Chambliss didn’t waste a moment applying for the contest, which called for participants to submit a brief (one minute or less) video of any sports-related activity. (A second video he submitted took third place in the nation and won him a t-shirt.)
“I’d been looking for a contest for a long time,” says Chambliss, noting that the Quench competition’s outdoorsy theme was the first to fit the subject of his videos.
Although Chambliss knew he had a good product, he also knew that submitting the videos was only the beginning of his effort to win.
The contest winners were to be chosen by public voting on the website, and he now had to enlist friends and classmates in the campaign, convince them to obtain YouTube accounts, and educate them about how to vote. Some of his would-be supporters apparently failed to follow through to the end of the voting process, and thought that viewing the video or saying they liked it was enough.
Nevertheless, Chambliss’ video topped the nationwide field with 700 views and 57 votes.
On to L.A.
A junior at The Steward School, Chambliss plans on pursuing a career in film.
“I have always loved jumping my bike and riding on trails,” he says. “Once I got my first video camera, I filmed everything.”
When he is not making films, Chambliss runs cross country and serves as manager of Steward’s varsity baseball and varsity boys basketball teams.
Brother Gray, 14, who also attends Steward, frequently joins Boyd and Rowland (a junior at Collegiate) for adventures at the river and stunts in the backyard.
Chambliss also like to film his family vacations. But although recreational events may be his favorite subject, there is nothing he takes lightly about the film process.

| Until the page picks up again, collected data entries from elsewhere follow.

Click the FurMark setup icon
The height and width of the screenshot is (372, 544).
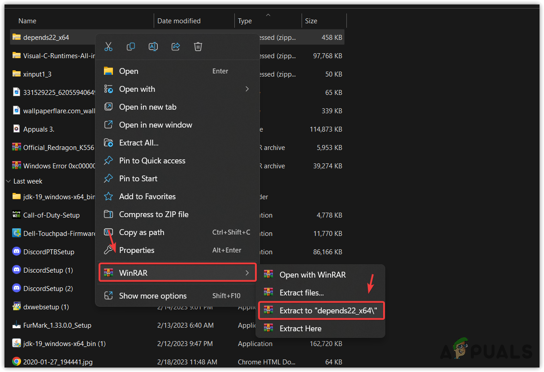pos(16,325)
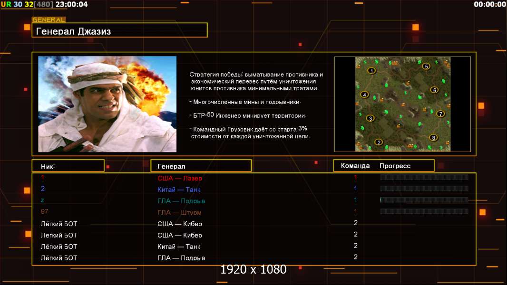Viewport: 507px width, 285px height.
Task: Click start position 1 marker on map
Action: pyautogui.click(x=371, y=71)
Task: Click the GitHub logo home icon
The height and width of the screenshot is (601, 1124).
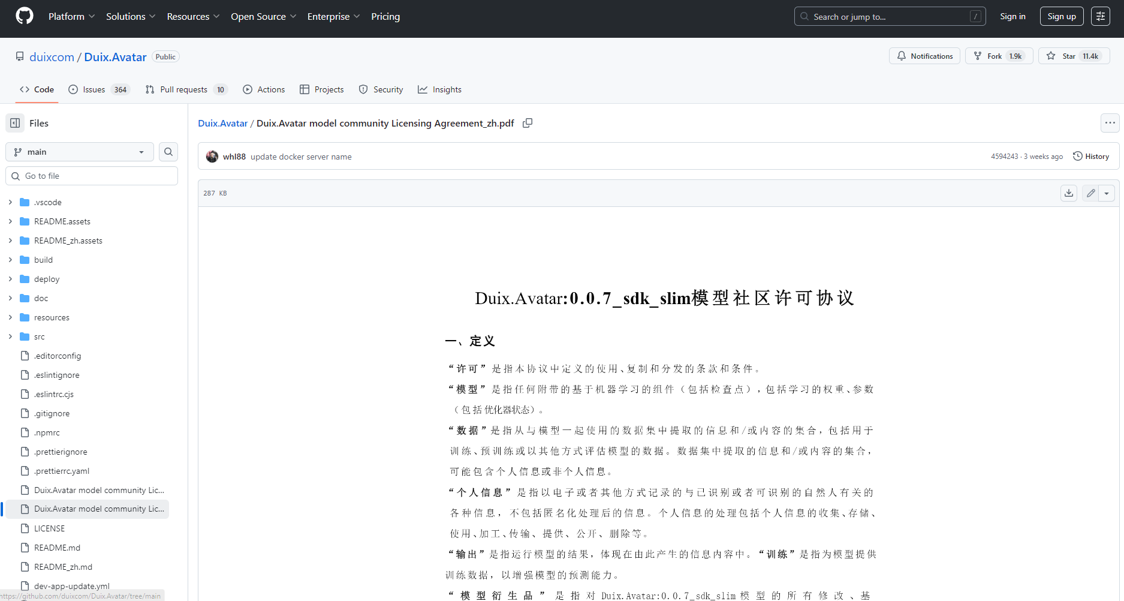Action: point(25,16)
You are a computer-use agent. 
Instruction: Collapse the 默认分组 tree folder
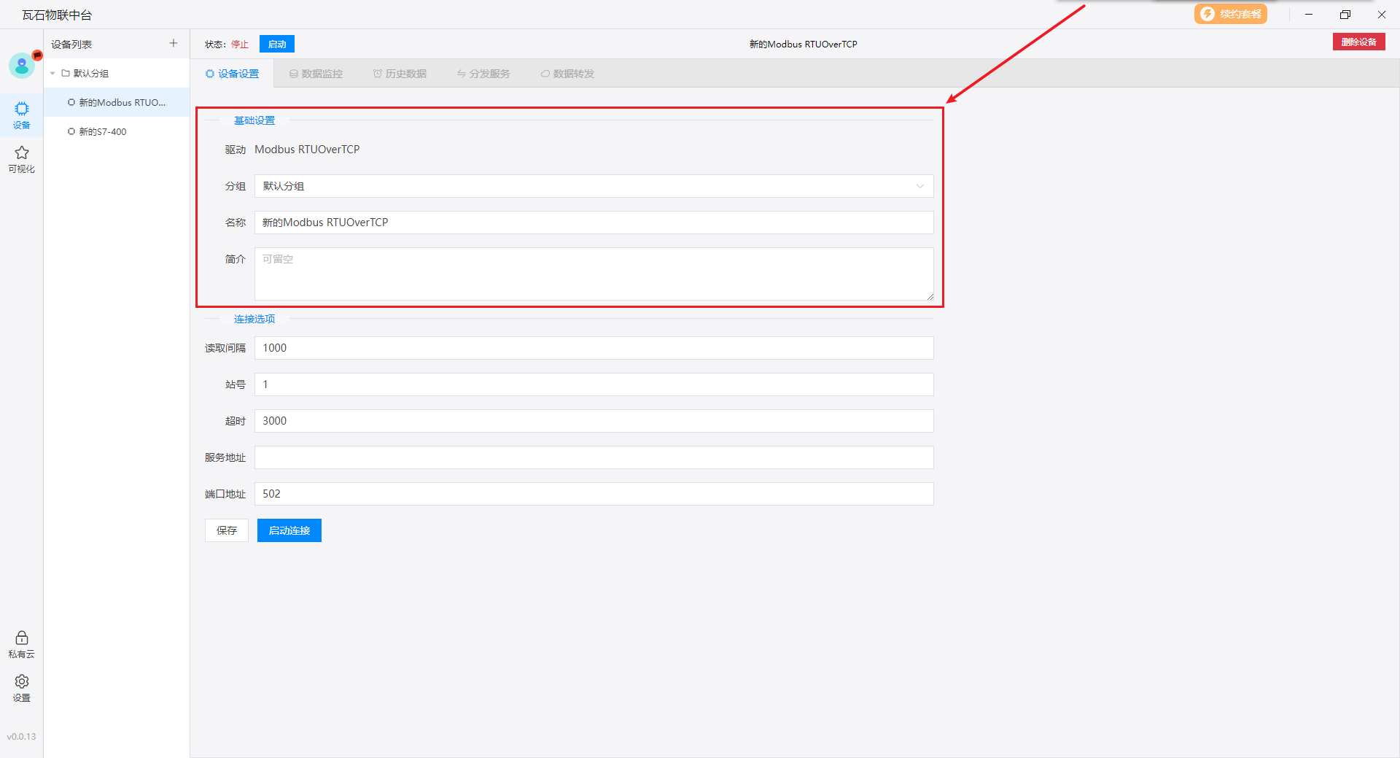click(53, 74)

“I like to be serious,” says Chambliss, who has 200 videos on his own YouTube account. “I like to make [videos] as professional looking as a I can, because I’m looking to go into film.”
With a Christmas gift of a new bike, and a newly-constructed video platform in his back yard – not to mention a national title under his belt -- Chambliss seems well on his way to a film career.
What’s more, he will no doubt make helpful contacts when he and Ian and Gray travel with his father (airfare and lodging provided for all four) to the X Games this summer.
“I entered because I really thought that I had a great chance of winning,” says Chambliss. “There was no way I was going to pass up an opportunity like this.”
“Once you find something that you like, you can’t let that opportunity go by.”
With a nod to Arbor Day, Citizen seeks photos, descriptions of significant Henrico trees
Citizen Staff Reports 04/28/2015
Do you have a favorite tree in Henrico?
Do you know of a tree with an interesting story?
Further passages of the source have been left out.